Lancaster began to gather poor children
under his father's roof in Borough Road,
London, to give them rudimentary instruction without a fee. Word spread
and children emerged from every
alley, dive, and garret, craving to learn. Soon a thousand children were gathering in the street. The Duke
of Bedford heard about Lancaster and provided him with a single enormous schoolroom and a few materials.
The monitorial system, as it was
called, promised to promote a mental counterpart to the productivity of
factories.
Transforming dirty ghetto children into
an orderly army attracted many observers. The fact that Lancaster's school ran at tiny cost with only one
employee raised interest, too.
Invitations arrived to lecture in surrounding towns, where the Quaker
expounded on what had now become
his system.

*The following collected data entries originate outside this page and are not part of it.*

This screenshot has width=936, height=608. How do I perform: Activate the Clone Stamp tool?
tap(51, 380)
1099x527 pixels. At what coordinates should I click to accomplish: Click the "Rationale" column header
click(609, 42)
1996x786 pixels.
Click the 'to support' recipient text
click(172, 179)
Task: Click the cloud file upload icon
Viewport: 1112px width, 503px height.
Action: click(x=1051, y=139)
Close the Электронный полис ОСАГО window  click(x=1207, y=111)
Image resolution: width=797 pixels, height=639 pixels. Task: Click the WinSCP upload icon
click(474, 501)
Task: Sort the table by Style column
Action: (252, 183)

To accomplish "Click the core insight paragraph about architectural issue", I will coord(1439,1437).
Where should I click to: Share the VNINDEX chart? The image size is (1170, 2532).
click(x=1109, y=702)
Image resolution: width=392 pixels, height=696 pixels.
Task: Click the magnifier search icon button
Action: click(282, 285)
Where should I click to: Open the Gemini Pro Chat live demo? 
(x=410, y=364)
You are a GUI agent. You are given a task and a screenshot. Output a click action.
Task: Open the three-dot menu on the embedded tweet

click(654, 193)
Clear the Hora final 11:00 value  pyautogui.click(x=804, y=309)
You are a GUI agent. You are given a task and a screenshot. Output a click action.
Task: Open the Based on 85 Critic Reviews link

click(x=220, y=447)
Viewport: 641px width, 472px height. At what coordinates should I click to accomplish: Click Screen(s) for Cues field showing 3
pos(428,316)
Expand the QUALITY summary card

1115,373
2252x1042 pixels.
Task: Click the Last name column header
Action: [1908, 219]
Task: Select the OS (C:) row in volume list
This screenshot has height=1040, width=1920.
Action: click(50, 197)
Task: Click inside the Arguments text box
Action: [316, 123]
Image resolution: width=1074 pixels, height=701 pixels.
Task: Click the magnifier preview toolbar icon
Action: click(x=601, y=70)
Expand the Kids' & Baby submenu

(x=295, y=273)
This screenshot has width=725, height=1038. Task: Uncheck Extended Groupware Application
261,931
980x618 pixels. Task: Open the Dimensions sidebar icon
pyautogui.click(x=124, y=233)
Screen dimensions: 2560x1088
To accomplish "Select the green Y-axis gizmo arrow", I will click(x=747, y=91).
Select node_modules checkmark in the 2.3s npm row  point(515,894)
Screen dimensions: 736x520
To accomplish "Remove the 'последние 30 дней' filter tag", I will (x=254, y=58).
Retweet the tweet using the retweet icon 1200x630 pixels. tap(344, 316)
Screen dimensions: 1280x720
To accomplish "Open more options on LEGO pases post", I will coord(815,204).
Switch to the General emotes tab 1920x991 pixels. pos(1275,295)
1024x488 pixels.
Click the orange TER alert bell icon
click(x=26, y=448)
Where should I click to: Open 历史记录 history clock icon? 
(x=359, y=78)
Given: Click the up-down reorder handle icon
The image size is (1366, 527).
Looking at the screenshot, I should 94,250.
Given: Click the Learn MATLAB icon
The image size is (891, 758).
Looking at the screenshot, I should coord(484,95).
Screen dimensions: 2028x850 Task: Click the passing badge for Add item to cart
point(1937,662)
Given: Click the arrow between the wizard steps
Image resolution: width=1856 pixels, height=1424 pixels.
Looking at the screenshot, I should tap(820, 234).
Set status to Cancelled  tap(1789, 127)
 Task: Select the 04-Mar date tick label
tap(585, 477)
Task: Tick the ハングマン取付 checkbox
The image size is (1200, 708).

Lancaster schools multiplied under the direction of young men he personally trained. So talked
about did the phenomenon become, it eventually attracted the attention of King George III himself, who
commanded an interview with
Joseph. Royal patronage followed on the stipulation that every poor
child be taught to read the
Bible.
But with fame and public responsibility,
another side of Lancaster showed itself — he became vain, reckless, improvident. Interested noblemen
bailed him out after he fell
deeply in debt, and helped him found the British and Foreign School
Society, but Lancaster hated being
watched over and soon proved impossible to control. He left the organization his patrons erected,
starting a private school which went bankrupt. By 1818 the Anglican Church, warming to Bell's
insight that schooled ignorance was more useful than unschooled stupidity, set up a rival chain of factory
schools that proved to be
handwriting on the wall for Lancaster. In the face of this competition
he fled to America where his fame
and his method had already preceded him.
Meanwhile, in
England, the whole body of dissenting sects gave Lancaster vociferous public support, thoroughly alarming the
state church hierarchy. Prominent church laymen and clergy were not unaware that Lancaster's schools weren't
playing by Hindu rules — the
prospect of a literate underclass with unseemly ambitions was a window on a
future impossible to tolerate. Bell
had been recalled from his rectory in Dorset in 1807 to contest Lancaster's use of Hindu
schooling. In 181 1, he was named superintendent of an organization to oppose Lancaster's
British and Foreign School Society, "The National Society for Promoting the Education of
the Poor in the Principles of the Established Church." Since those principles held that the poor were
poor because the Lord wanted it
that way, the content of the society's schooling leaves little about
which we need to speculate. Bell
was sent to plant his system in Presbyterian Scotland, while the patronage advantage of Bell-system schools
contained and diminished the reach of Lancaster. For his services to the state, Bell was eventually buried in
Westminster Abbey.
At first, Lancaster was welcomed warmly
in the United States, but his affection for children and his ability to awaken pride and ambition in his
charges made him ultimately unacceptable to important patrons who were
much more interested in spreading Bell's
dumbed-down method, without its Church of England baggage attached.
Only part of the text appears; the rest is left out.